▶ _STATED EXERCISE_
Which lines in the material below contain the word "Task"? Gather each one and copy it out in full.
[START OF PROVIDED ENTRIES]
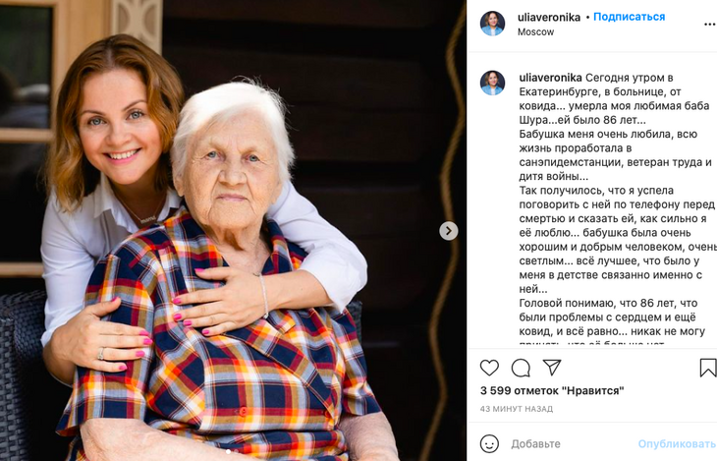717x461 pixels.
Task: Open more options three-dot menu
Action: click(x=710, y=24)

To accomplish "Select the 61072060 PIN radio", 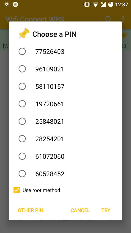I will point(22,156).
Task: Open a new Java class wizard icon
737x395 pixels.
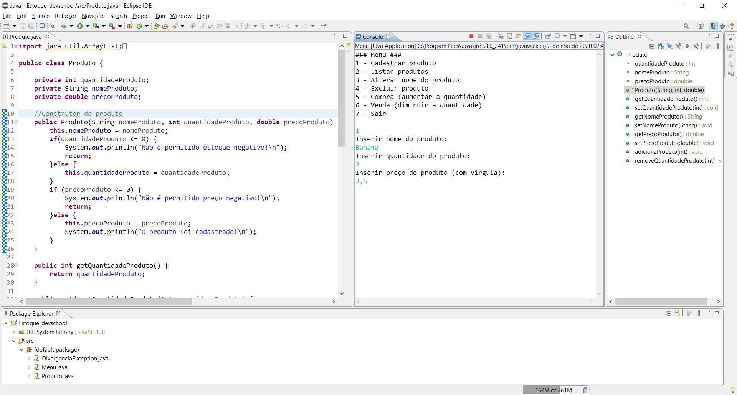Action: [139, 26]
[END OF PROVIDED ENTRIES]
▶ _ANSWER TO THE EXERCISE_
Task: Open more options three-dot menu
Task: Open a new Java class wizard icon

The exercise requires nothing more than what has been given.